__Assignment__.
The required output is the line with "Royal Blue (140, 812)" through the final line of the entries, each one exactly as it stands.

__Exercise material__.
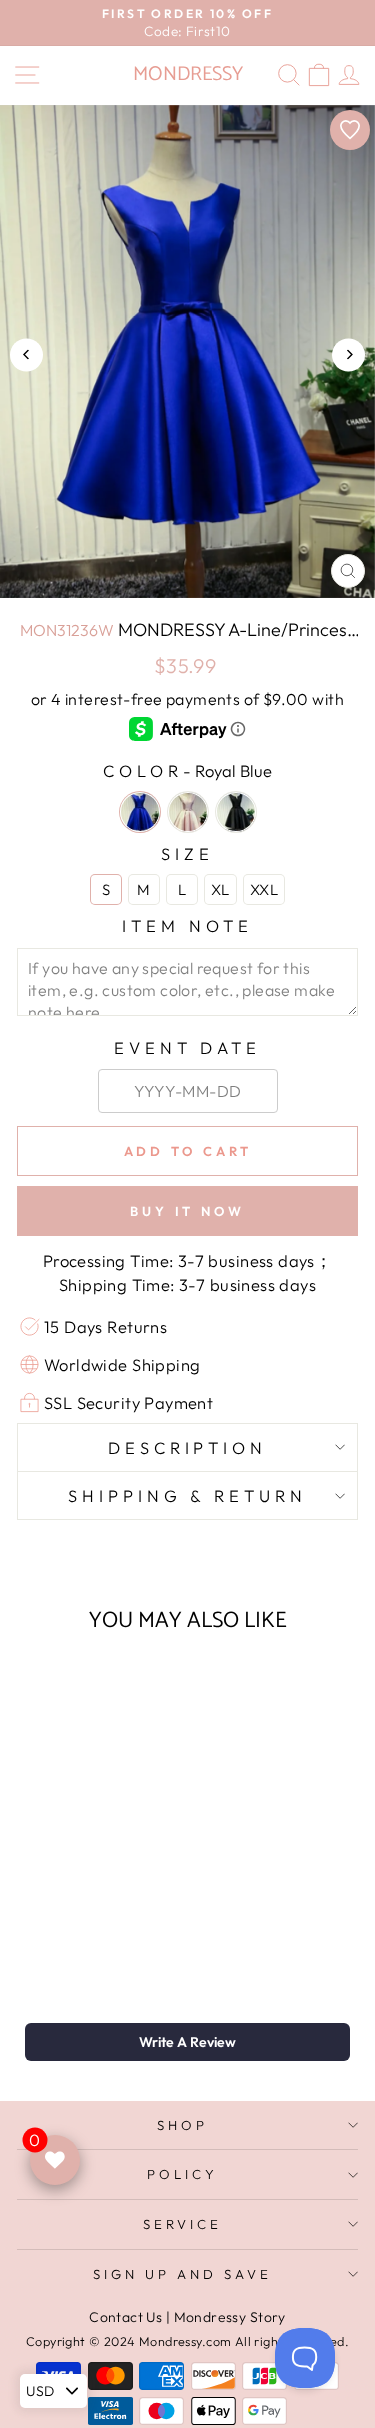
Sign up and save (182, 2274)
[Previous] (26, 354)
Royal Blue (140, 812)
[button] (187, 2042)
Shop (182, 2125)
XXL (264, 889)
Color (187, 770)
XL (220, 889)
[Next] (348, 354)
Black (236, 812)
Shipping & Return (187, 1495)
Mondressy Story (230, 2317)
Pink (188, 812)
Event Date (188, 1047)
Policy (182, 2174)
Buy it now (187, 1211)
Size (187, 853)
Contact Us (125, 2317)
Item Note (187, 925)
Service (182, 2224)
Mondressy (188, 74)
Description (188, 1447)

__Result below__.
Royal Blue (140, 812)
[button] (187, 2042)
Shop (182, 2125)
XXL (264, 889)
Color (187, 770)
XL (220, 889)
[Next] (348, 354)
Black (236, 812)
Shipping & Return (187, 1495)
Mondressy Story (230, 2317)
Pink (188, 812)
Event Date (188, 1047)
Policy (182, 2174)
Buy it now (187, 1211)
Size (187, 853)
Contact Us (125, 2317)
Item Note (187, 925)
Service (182, 2224)
Mondressy (188, 74)
Description (188, 1447)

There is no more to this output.